SOURCE DATA:
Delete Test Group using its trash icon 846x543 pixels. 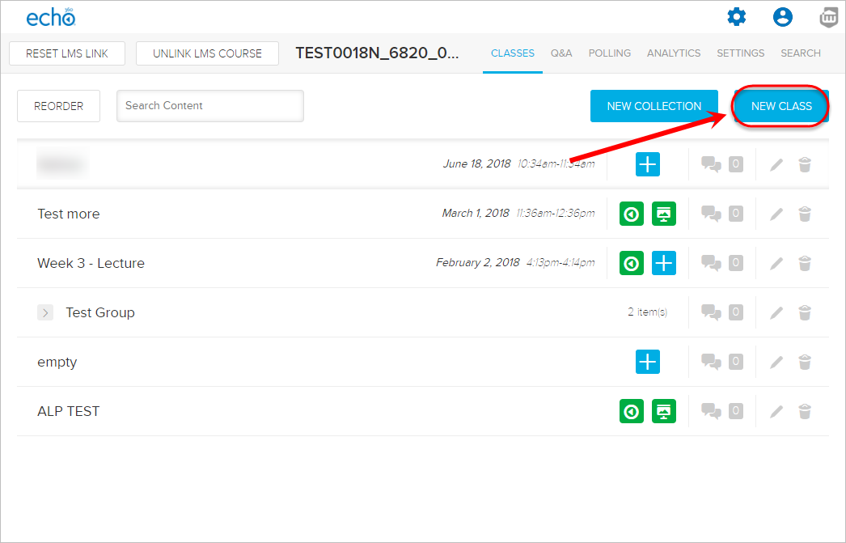click(805, 312)
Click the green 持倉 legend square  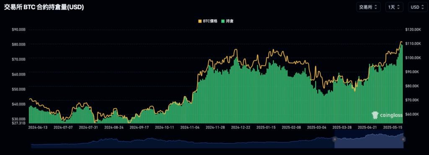pyautogui.click(x=223, y=21)
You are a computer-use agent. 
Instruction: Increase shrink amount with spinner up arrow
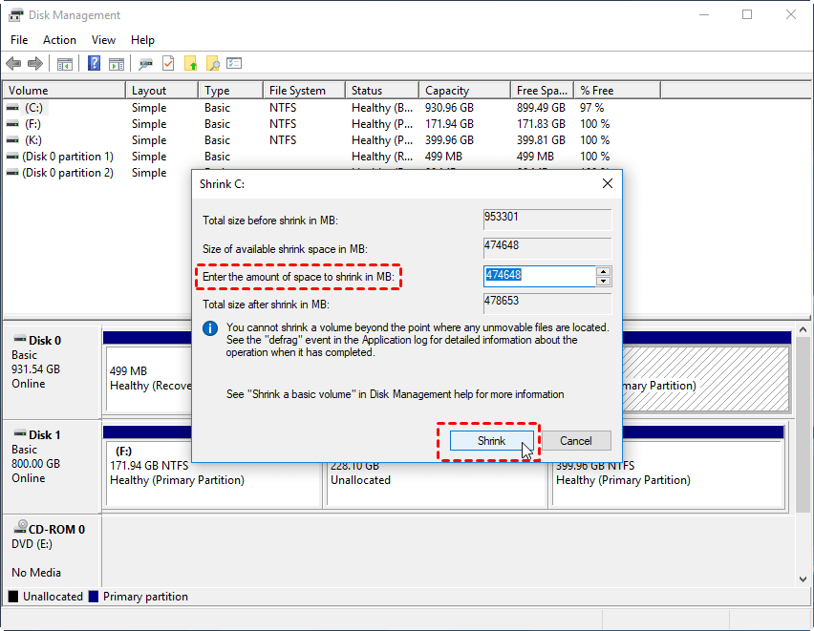(x=603, y=271)
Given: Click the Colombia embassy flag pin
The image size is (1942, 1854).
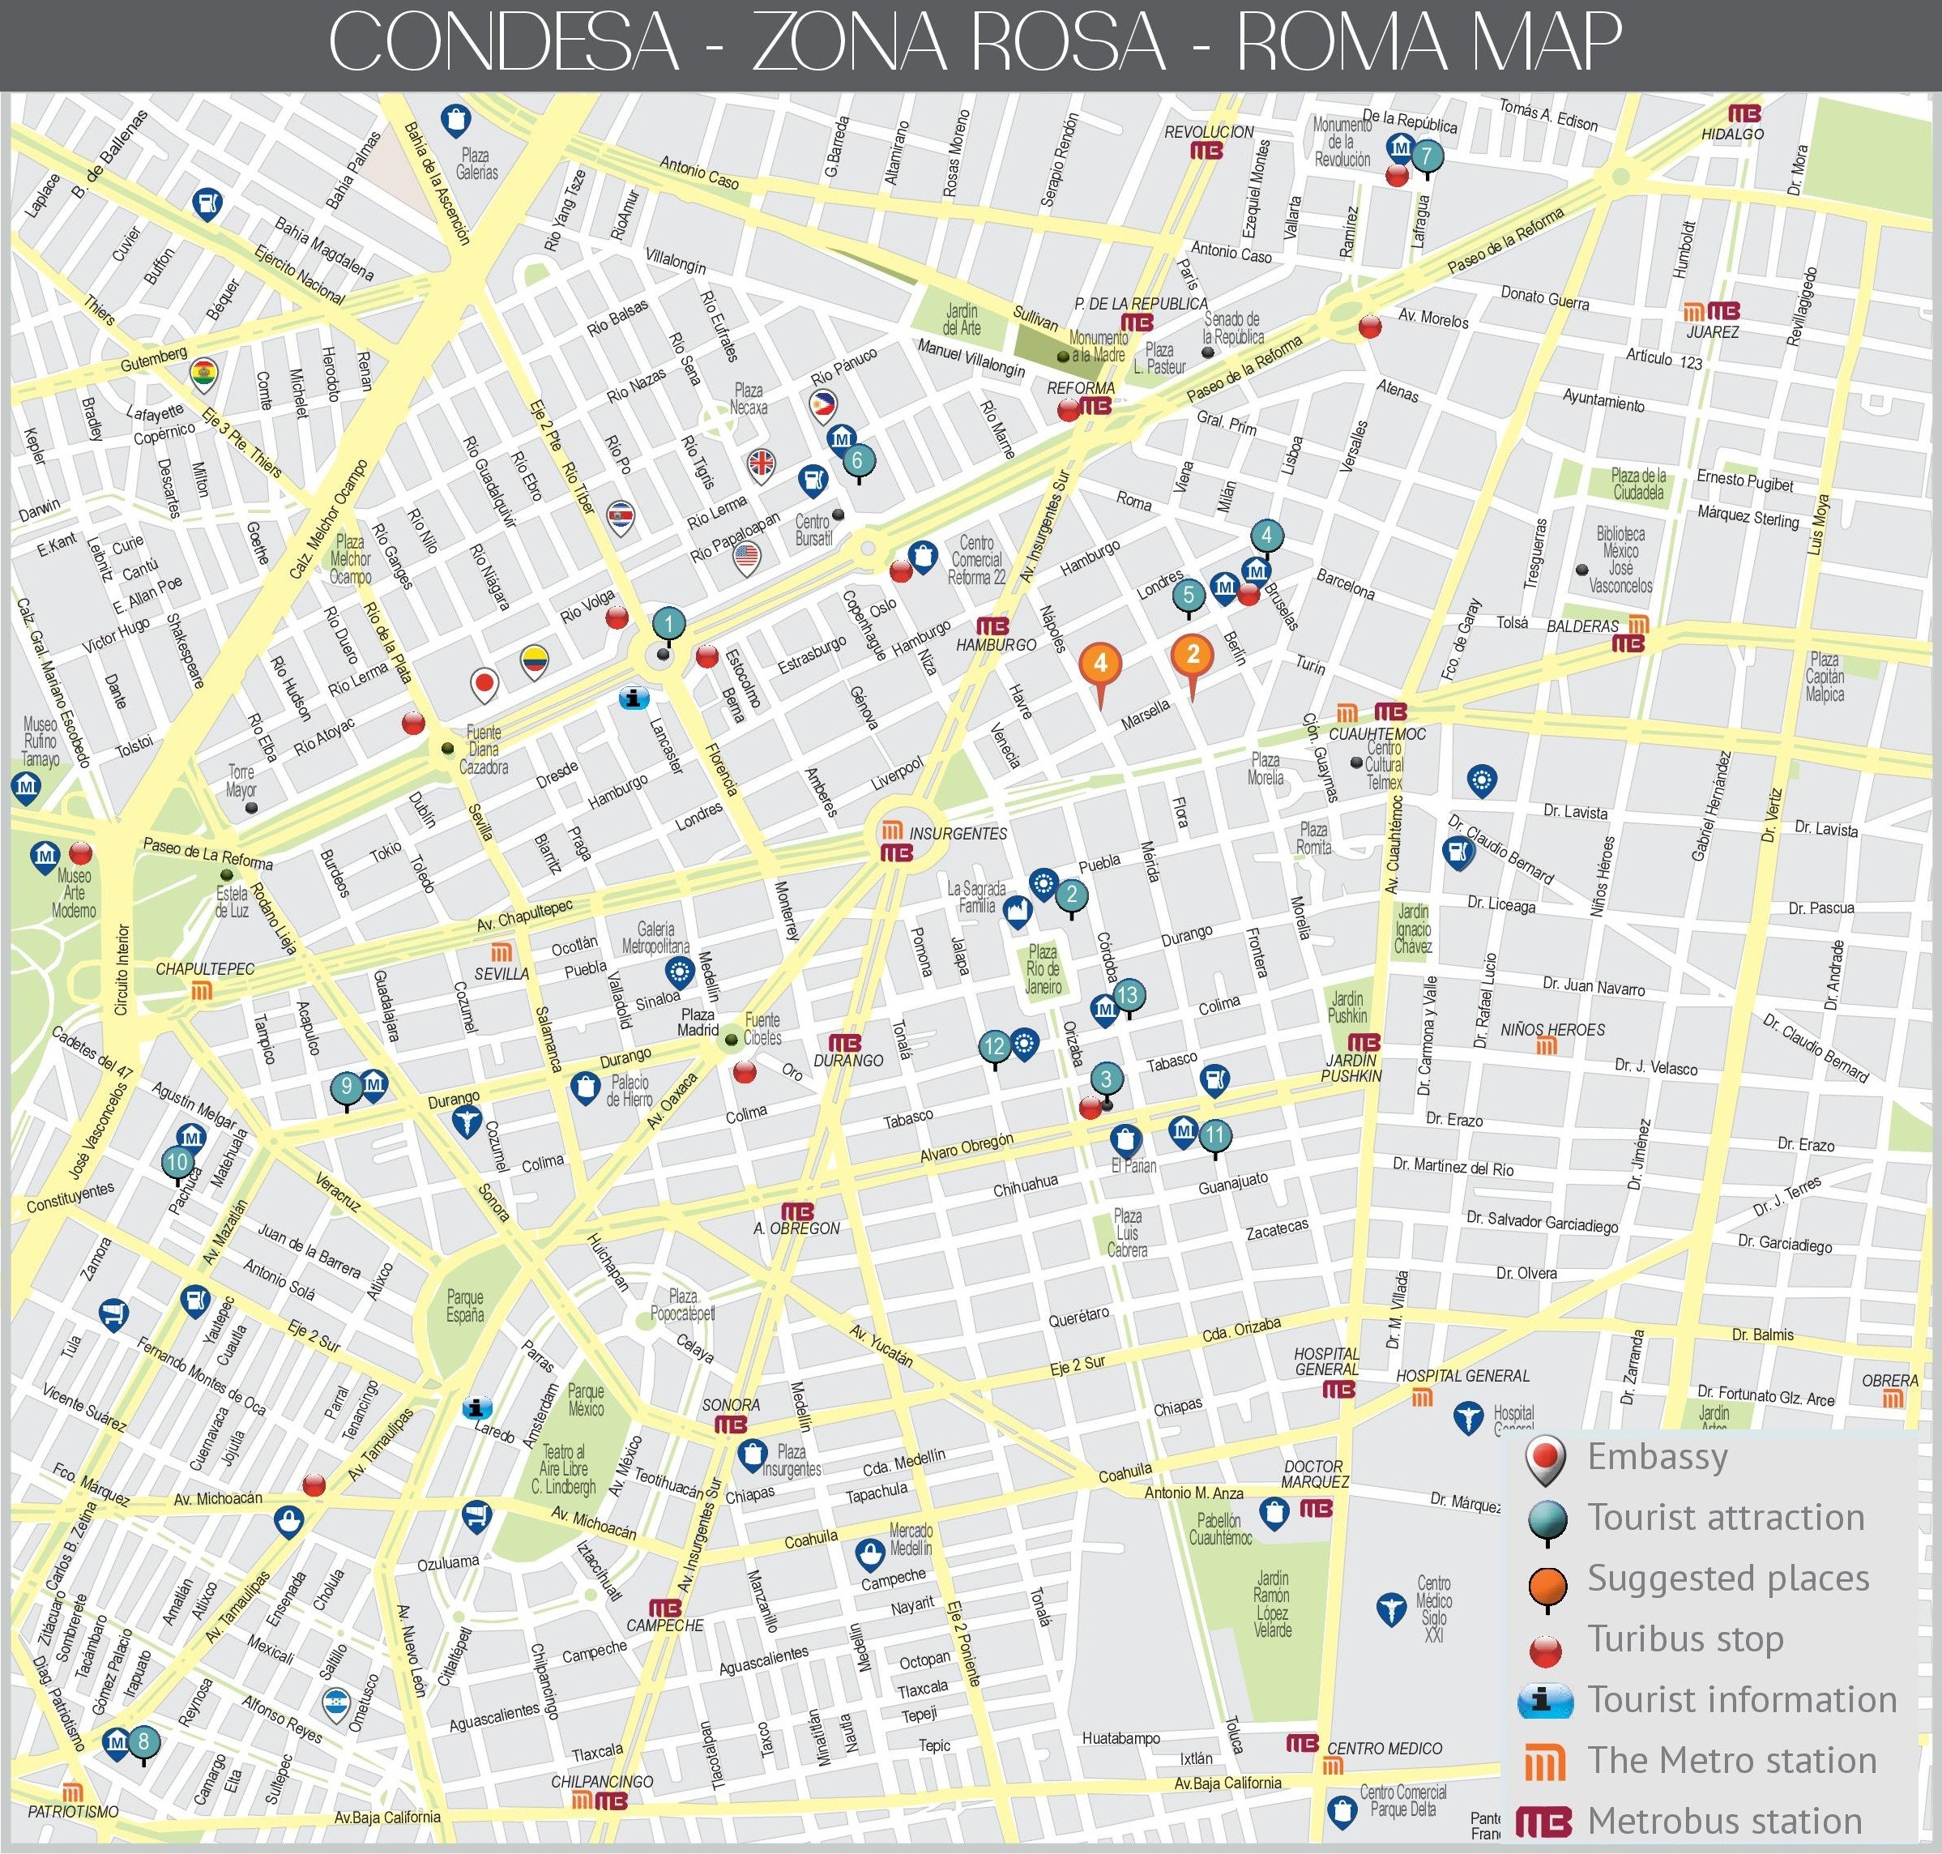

OBJECTIVE:
Please copy out, word for word, the rows starting at the line that contains "Given: Click the Colombia embassy flag pin" and ending at the last row above, leaving out the pictures.

RESPONSE:
Given: Click the Colombia embassy flag pin
The image size is (1942, 1854).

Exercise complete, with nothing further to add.